Philadelphia — Local high school students installed a rainwater management garden on the grounds of W.B. Saul High School as part of an innovative STEM education partnership between CH2M and The Nature Conservancy’s Nature Works Everywhere program. For the last year, students at the agricultural high school, located near Fairmount Park, have designed the project with the guidance of Julie Ulrich, urban conservation director for The Nature Conservancy; Andrew Potts and Susan Beck, water resources engineers at CH2M; and local landscape architect Hans Hesselein, of Apiary Studio.
“The W.B. Saul School is thrilled to be a part of this initiative and extend learning opportunities to students through the living laboratory of our campus,” said Tamera Conaway, principal of W.B. Saul High School.
“We are thrilled about the opportunity for CH2M engineering professionals and Conservancy scientists to pass their knowledge and passion on to students through mentorship in real-world green engineering projects,” said Ellen Sandberg, executive director of the CH2M Foundation and vice president of community investment.
“Philadelphia is known as a leader in managing water with natural solutions, and this project will contribute to citywide goals for more natural infrastructure, while providing students experience with emerging green jobs,” Ulrich said.
According to the Bureau of Labor Statistics, more than 6 million Americans already work in careers classified as “green” – whether offering environmentally friendly goods and services, or doing business in a more sustainable way.
In December 2015, the CH2M Foundation awarded a grant to The Nature Conservancy to develop the STEM education pilot project at W.B. Saul High School’s campus in Philadelphia. The goal of the partnership is twofold:
- to increase student interest in green STEM careers through access to mentors and project-based learning in the fields of science and engineering, and
- to engage the school community around the value of green infrastructure solutions that create healthier urban environments such as the rain garden that students, teachers and volunteers installed Wednesday.
“We are mentoring young leaders in green STEM principles and increasing green infrastructure in urban Philadelphia by leveraging our scientific expertise alongside CH2M’s engineering and infrastructure capabilities. Through this partnership, we are working toward creating a world where people and nature thrive together today and into the future,” said Ulrich.

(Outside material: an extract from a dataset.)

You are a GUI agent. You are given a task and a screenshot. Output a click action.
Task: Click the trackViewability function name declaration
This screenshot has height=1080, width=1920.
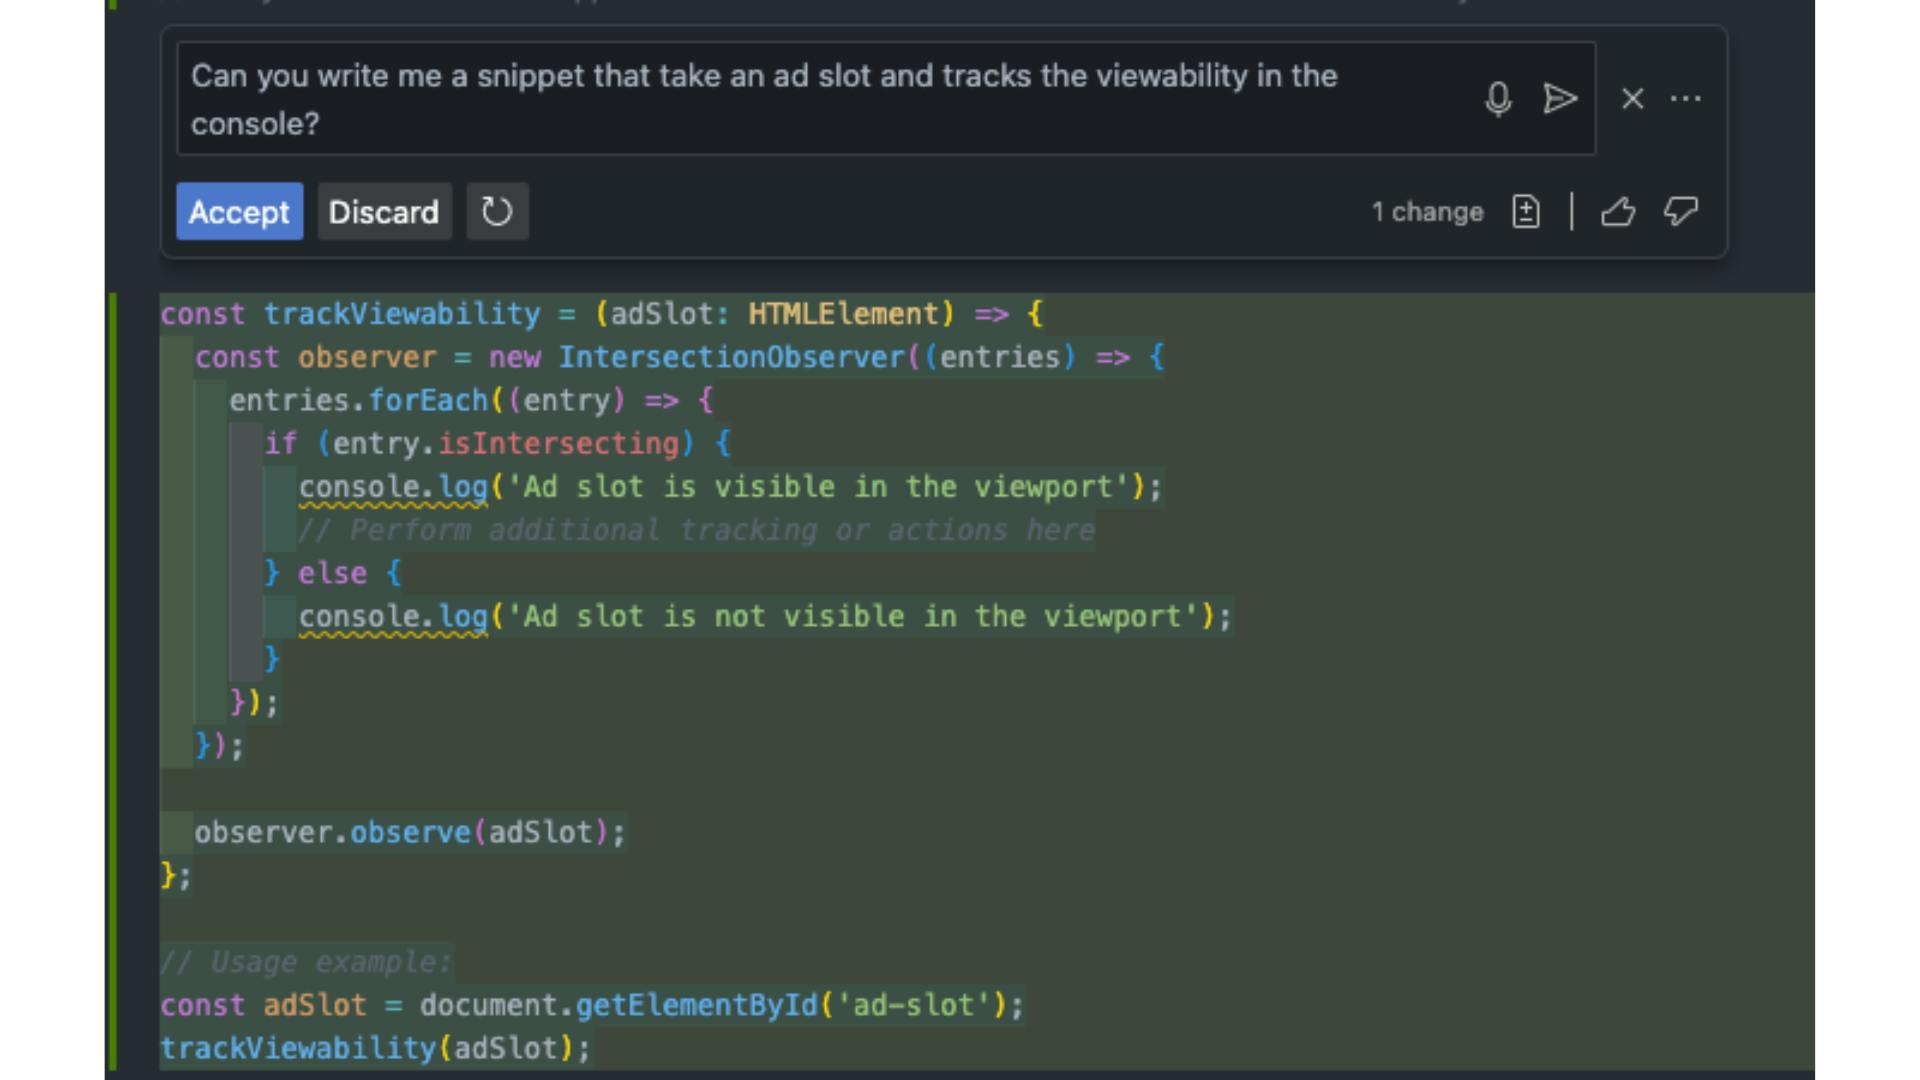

Last year the project was recognized by the US2020 STEM Mentoring Awards, a platform to celebrate and encourage exceptional work in the STEM mentoring field. The Award for Excellence in Public-Private Partnerships recognized the CH2M Foundation, The Nature Conservancy, and W.B. Saul High School’s innovative, cross-sectoral approach to connecting students with talented science and engineering professionals and providing real-world STEM learning opportunities.
The mission of the Walter Biddle Saul High School of Agricultural Sciences, a diverse learning community, is to develop in students an understanding of and appreciation for the career and leadership opportunities that are available to them in the many fields of agriculture. It is also our commitment to cultivate each student’s individual abilities to prepare him or her for a lifetime of productive academic, vocational, and civic endeavors.